Option 2: HuggingFace Model¶

HuggingFace models, compiled with optimum-rbln, perform inference using the same optimum-rbln API. The example below runs inference on a Stable Diffusion XL model using RBLNStableDiffusionXLPipeline(), which adapts the diffusers StableDiffusionXLPipeline class for the RBLN NPU. Unlike compilation (see Option 2 of Section 3), set export=False and use the local path of the compiled model:

import os
from optimum.rbln import RBLNStableDiffusionXLPipeline

prompt = "A cinematic shot of a baby racoon wearing an intricate italian priest robe."

pipe = RBLNStableDiffusionXLPipeline.from_pretrained(
    model_id="rbln-sdxl-turbo",
    export=False,
)

image = pipe(prompt, num_inference_steps=1, guidance_scale=0.0).images[0]
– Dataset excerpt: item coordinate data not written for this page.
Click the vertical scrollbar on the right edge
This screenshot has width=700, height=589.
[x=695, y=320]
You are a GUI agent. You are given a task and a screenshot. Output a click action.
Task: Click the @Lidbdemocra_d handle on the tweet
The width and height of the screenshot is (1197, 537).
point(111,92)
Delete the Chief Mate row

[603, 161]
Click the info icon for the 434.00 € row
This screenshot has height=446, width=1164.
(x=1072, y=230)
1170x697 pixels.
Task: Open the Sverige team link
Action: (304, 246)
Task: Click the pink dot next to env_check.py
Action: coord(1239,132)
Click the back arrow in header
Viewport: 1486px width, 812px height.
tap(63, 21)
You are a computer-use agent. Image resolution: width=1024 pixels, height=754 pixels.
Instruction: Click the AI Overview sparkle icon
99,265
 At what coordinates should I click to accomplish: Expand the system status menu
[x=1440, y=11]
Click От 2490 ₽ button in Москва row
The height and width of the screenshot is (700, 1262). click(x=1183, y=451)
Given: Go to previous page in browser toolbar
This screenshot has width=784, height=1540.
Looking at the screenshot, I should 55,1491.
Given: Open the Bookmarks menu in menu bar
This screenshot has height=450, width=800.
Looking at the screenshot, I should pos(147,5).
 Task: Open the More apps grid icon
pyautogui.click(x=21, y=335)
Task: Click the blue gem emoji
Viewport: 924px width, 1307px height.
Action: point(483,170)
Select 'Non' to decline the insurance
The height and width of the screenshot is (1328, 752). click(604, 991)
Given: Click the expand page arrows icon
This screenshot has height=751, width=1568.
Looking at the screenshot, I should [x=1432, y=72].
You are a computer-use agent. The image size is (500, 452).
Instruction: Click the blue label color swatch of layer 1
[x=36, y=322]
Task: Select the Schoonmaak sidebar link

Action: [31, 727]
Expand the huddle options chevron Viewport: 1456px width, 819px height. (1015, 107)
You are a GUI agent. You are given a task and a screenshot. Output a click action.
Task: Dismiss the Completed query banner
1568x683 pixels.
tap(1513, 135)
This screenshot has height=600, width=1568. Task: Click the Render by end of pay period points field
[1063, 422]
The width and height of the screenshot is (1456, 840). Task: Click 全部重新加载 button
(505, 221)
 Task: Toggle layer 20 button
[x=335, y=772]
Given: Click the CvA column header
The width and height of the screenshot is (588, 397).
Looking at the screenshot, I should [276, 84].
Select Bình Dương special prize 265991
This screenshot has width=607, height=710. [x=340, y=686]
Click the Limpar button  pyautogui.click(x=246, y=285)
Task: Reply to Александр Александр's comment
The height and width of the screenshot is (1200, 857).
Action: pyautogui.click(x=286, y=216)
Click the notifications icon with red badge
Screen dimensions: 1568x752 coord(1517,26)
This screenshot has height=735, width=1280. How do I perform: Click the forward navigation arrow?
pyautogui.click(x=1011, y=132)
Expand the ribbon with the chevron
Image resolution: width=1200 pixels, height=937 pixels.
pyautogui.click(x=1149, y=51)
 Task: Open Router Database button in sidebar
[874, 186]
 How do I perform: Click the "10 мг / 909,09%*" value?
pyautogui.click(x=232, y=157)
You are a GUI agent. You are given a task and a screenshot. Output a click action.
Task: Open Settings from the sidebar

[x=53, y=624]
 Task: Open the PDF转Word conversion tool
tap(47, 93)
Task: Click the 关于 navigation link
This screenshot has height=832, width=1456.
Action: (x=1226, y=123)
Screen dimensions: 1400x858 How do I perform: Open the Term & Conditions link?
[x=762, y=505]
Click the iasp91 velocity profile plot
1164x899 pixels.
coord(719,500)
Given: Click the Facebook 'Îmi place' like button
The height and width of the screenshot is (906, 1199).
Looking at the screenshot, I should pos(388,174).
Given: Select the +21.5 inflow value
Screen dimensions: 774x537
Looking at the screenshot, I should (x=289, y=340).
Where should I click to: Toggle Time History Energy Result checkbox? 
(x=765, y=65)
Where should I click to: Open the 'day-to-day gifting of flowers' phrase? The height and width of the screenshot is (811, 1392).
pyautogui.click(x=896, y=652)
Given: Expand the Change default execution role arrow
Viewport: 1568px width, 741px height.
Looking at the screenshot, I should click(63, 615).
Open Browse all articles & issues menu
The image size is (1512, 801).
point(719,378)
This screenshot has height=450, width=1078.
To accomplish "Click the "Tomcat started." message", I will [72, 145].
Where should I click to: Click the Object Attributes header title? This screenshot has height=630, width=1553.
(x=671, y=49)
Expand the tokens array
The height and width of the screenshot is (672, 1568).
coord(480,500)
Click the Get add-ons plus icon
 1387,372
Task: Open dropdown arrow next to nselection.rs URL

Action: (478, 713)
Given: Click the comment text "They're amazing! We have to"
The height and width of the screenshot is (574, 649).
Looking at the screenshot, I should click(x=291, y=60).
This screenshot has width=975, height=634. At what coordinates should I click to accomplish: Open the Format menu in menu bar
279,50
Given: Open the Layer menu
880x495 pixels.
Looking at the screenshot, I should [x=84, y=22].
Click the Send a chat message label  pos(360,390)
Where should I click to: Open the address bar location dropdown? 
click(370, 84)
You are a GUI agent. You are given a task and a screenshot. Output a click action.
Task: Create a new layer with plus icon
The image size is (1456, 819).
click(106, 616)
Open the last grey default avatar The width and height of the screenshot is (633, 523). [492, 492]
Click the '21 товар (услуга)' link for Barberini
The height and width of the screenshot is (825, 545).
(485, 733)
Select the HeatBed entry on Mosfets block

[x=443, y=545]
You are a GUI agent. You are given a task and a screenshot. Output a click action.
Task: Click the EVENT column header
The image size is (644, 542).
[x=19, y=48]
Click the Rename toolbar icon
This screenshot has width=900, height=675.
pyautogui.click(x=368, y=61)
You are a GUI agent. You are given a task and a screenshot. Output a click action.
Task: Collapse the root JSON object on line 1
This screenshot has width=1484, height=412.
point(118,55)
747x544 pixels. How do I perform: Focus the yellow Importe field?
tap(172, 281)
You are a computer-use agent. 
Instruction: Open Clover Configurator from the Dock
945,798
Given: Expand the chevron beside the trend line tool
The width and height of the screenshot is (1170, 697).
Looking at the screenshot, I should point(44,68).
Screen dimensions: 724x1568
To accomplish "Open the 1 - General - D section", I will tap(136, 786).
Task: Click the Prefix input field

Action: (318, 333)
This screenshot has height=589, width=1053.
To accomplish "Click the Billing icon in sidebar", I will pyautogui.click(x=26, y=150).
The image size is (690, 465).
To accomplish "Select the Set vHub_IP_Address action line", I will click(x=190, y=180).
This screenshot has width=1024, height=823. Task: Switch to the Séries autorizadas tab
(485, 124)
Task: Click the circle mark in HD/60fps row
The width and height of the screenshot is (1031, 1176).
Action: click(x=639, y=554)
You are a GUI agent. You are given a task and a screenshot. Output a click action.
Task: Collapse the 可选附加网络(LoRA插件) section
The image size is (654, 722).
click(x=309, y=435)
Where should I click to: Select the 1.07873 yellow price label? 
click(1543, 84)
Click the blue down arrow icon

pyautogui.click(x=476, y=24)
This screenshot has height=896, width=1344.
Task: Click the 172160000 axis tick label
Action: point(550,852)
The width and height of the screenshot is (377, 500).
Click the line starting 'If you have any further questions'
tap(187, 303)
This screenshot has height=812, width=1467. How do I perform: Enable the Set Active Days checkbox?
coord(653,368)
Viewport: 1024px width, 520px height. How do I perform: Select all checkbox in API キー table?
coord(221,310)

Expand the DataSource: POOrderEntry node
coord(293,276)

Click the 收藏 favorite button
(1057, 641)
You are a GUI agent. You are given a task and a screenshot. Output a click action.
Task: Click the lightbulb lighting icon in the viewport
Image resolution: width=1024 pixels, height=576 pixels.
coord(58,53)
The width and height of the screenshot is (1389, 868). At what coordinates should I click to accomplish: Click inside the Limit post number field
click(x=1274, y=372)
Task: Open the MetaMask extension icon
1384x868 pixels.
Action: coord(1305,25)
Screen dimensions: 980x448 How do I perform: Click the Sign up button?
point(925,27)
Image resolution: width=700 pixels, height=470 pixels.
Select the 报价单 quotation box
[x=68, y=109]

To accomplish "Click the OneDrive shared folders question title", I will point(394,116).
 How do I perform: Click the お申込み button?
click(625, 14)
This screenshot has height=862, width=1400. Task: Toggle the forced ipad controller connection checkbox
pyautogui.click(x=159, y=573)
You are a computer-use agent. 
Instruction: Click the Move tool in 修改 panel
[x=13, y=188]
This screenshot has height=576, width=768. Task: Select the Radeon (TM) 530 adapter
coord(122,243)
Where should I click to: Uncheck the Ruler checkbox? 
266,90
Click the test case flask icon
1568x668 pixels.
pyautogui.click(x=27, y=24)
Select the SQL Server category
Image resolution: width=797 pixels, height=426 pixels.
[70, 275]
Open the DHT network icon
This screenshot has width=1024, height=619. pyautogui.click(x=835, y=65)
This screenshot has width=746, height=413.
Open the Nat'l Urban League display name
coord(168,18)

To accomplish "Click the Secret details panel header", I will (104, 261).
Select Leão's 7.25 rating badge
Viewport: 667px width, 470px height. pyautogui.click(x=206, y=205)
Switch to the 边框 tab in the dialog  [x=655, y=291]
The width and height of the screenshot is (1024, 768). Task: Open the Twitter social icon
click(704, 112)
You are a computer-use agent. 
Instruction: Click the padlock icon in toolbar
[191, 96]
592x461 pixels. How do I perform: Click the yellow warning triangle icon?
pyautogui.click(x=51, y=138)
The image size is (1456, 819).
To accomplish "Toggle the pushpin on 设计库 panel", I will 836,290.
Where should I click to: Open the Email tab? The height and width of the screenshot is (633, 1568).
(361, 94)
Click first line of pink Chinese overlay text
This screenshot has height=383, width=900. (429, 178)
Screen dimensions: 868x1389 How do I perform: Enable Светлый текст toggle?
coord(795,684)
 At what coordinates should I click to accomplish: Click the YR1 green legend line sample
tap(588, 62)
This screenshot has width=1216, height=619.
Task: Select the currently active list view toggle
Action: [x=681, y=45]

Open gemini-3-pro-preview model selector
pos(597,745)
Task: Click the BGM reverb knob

image.save("generated_img.png")

5. Using the Model Serving Framework¶

The RBLN SDK supports the following model serving frameworks to deploy compiled models in production environments, leveraging the RBLN NPU for efficient inference. Consult the linked documentation for detailed setup and configuration:

NVIDIA Triton Inference Server – a multi-model, multi-framework inference engine (refer to NVIDIA Triton Inference Server Documentation)
vllm-rbln – a high-performance inference engine for large language models (refer to vllm-rbln Documentation)
TorchServe – a framework for building, shipping, and running production-ready PyTorch models (refer to TorchServe Documentation)